* What is required: In the listing below, locate the line containing "Where should I" and copy it and every line after it through the end, exactly as written, leaving out any pictures.

* Given data:
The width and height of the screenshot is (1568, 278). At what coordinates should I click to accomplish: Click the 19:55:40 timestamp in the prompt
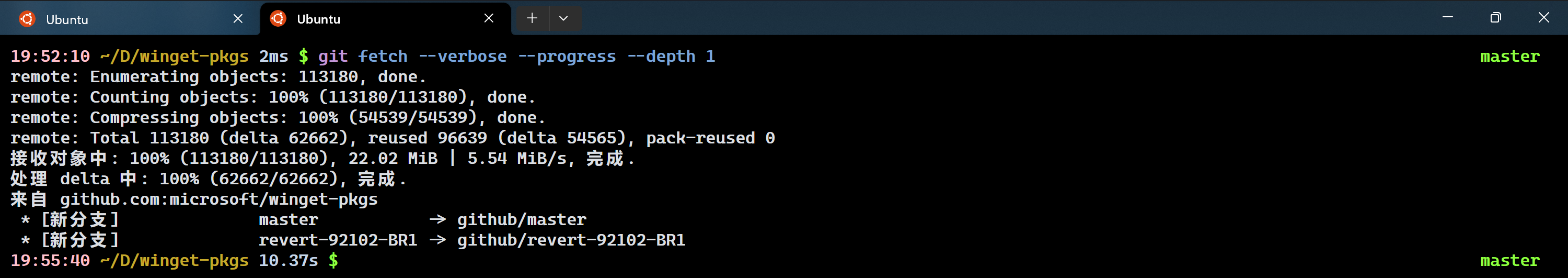tap(50, 261)
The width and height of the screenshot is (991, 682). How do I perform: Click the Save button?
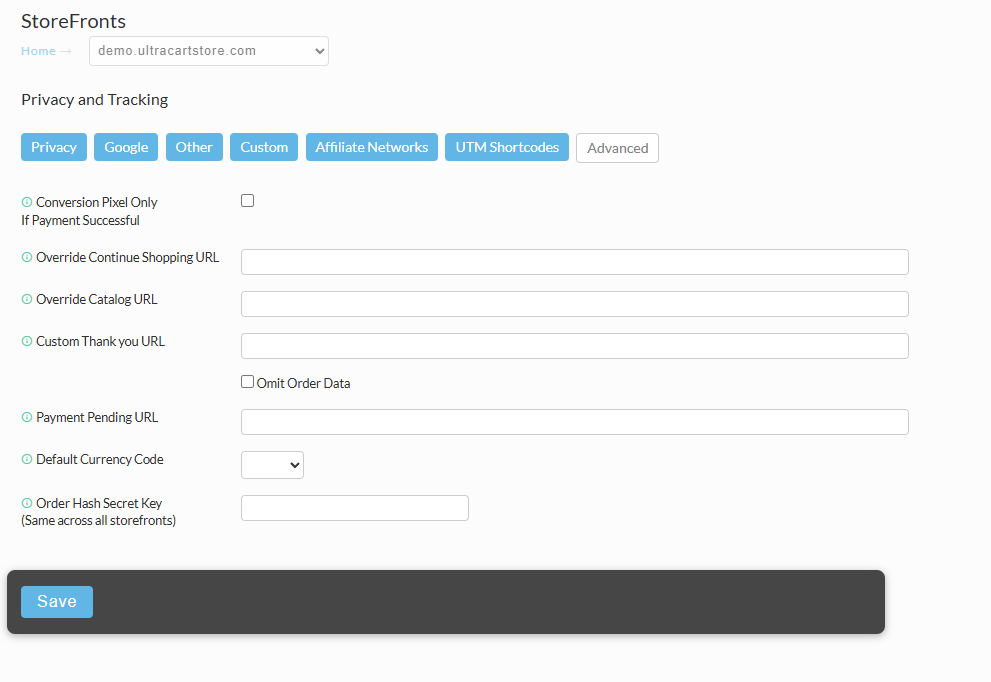tap(57, 602)
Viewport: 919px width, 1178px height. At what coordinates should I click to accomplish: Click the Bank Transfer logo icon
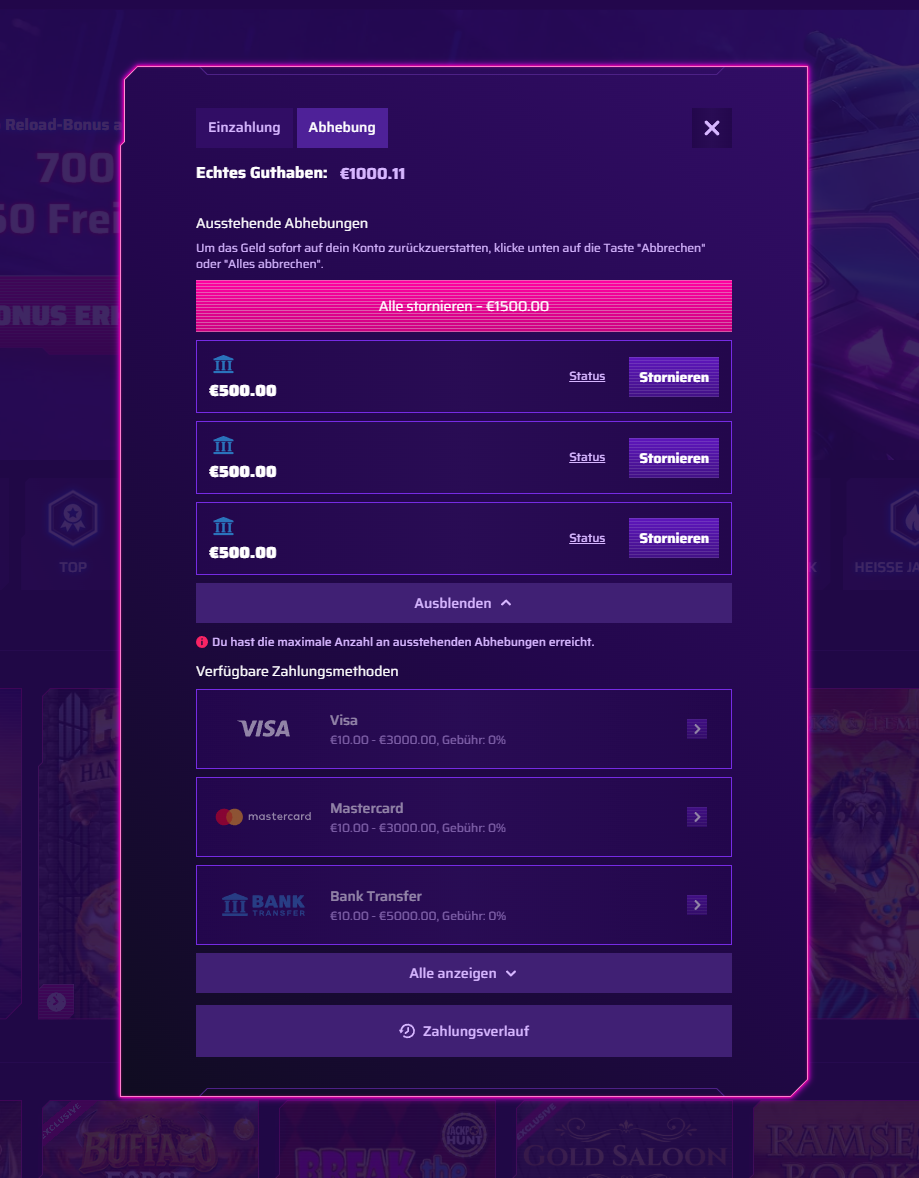click(x=264, y=905)
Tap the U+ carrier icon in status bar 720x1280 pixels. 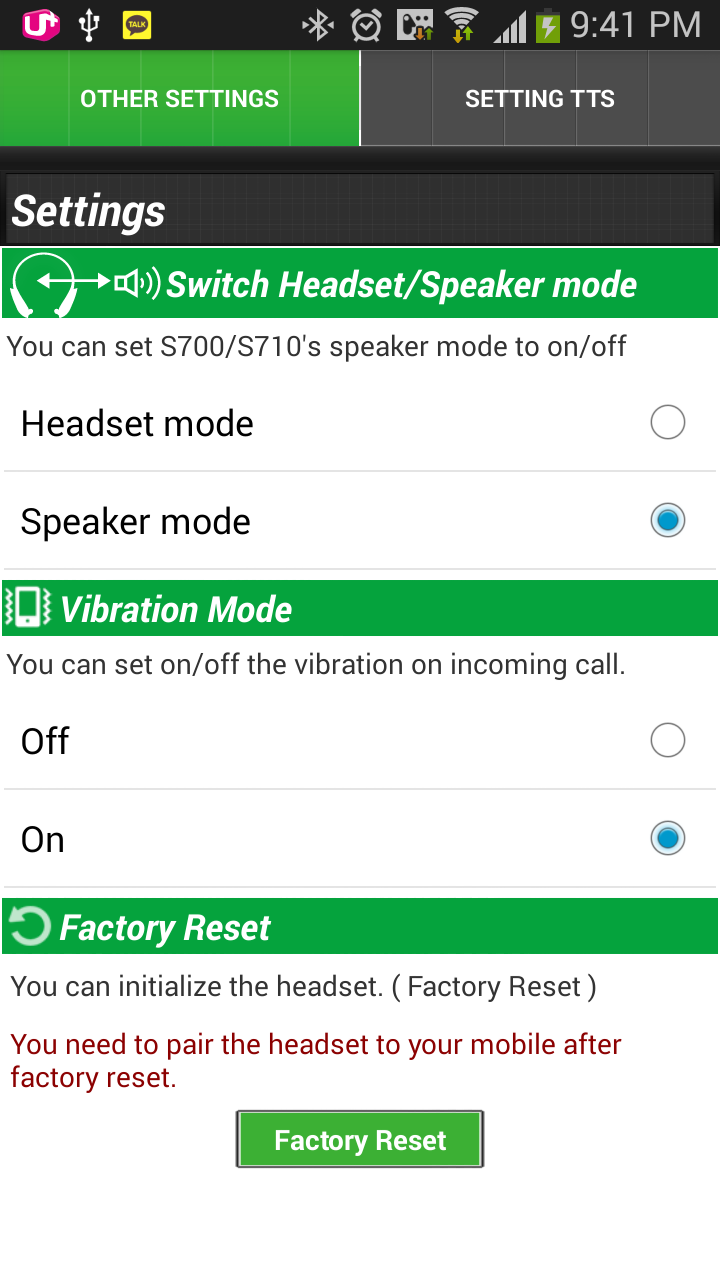41,25
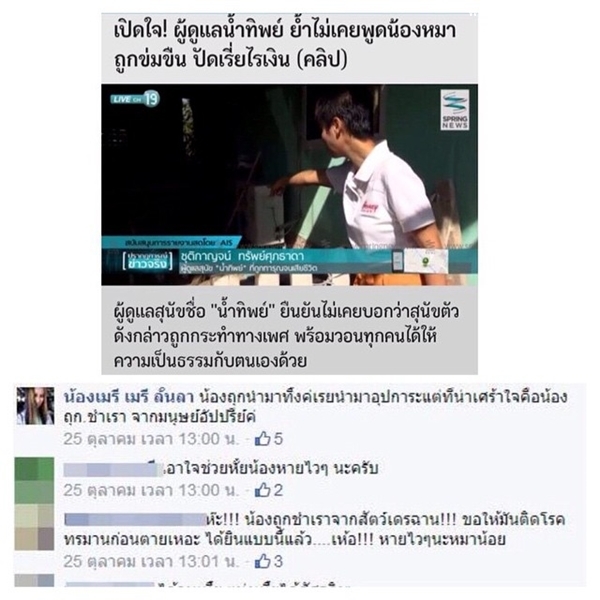Click the like thumb icon with count 3
This screenshot has width=600, height=600.
262,561
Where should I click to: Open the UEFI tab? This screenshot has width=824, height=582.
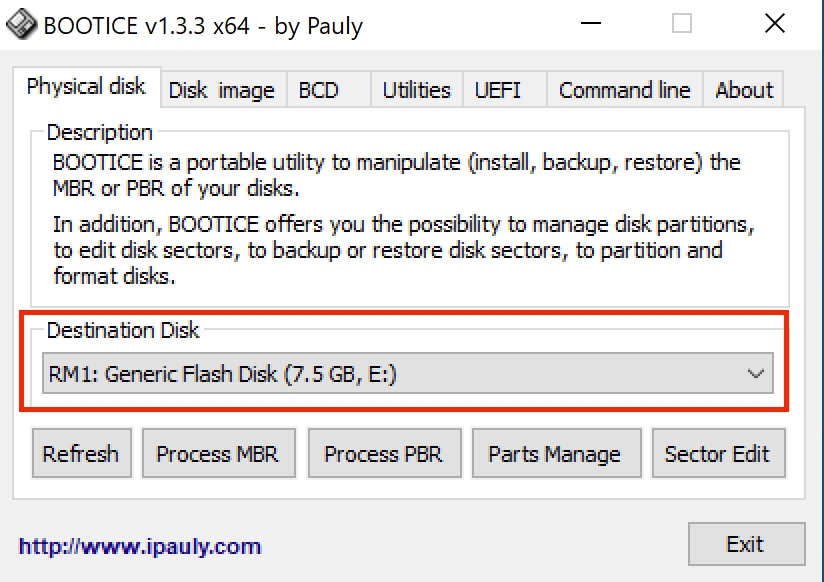point(497,90)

* Solution to this task:
Where should I click to: Open the UEFI tab? This screenshot has width=824, height=582.
point(497,90)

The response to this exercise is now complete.